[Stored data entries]
· · · · ·

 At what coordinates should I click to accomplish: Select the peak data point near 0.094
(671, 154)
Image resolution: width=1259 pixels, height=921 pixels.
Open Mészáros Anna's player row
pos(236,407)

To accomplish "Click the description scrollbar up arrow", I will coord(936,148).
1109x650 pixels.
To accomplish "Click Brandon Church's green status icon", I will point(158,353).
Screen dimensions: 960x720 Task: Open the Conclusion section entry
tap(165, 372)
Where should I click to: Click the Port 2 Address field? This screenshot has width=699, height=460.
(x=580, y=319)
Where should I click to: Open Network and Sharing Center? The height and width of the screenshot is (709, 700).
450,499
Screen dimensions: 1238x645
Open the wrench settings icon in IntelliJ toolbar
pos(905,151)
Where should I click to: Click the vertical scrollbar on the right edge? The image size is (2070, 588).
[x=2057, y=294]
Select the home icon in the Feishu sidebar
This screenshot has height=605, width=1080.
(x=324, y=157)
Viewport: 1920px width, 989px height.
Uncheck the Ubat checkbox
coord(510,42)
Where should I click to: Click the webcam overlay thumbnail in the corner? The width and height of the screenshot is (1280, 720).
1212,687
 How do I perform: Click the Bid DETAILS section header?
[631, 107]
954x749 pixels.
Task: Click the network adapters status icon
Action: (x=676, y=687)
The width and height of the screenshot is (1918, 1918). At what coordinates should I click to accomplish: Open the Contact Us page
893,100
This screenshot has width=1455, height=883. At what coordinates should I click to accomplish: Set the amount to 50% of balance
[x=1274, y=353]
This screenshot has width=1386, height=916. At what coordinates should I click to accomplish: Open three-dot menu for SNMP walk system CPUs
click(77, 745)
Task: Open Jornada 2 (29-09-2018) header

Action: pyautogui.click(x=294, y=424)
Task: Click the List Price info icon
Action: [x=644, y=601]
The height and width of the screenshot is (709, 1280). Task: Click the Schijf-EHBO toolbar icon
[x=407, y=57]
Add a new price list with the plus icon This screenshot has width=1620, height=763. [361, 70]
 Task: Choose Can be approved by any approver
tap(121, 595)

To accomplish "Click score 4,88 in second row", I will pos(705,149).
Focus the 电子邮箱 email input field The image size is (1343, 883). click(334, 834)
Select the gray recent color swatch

· · · · ·

» **Exercise requirements**
Retype, exactly and in full, the lines above from the one containing "The height and width of the screenshot is (709, 1280)." through the one containing "Focus the 电子邮箱".

» **Task response**
The height and width of the screenshot is (709, 1280). Task: Click the Schijf-EHBO toolbar icon
[x=407, y=57]
Add a new price list with the plus icon This screenshot has width=1620, height=763. [361, 70]
 Task: Choose Can be approved by any approver
tap(121, 595)

To accomplish "Click score 4,88 in second row", I will pos(705,149).
Focus the 电子邮箱 email input field The image size is (1343, 883). click(334, 834)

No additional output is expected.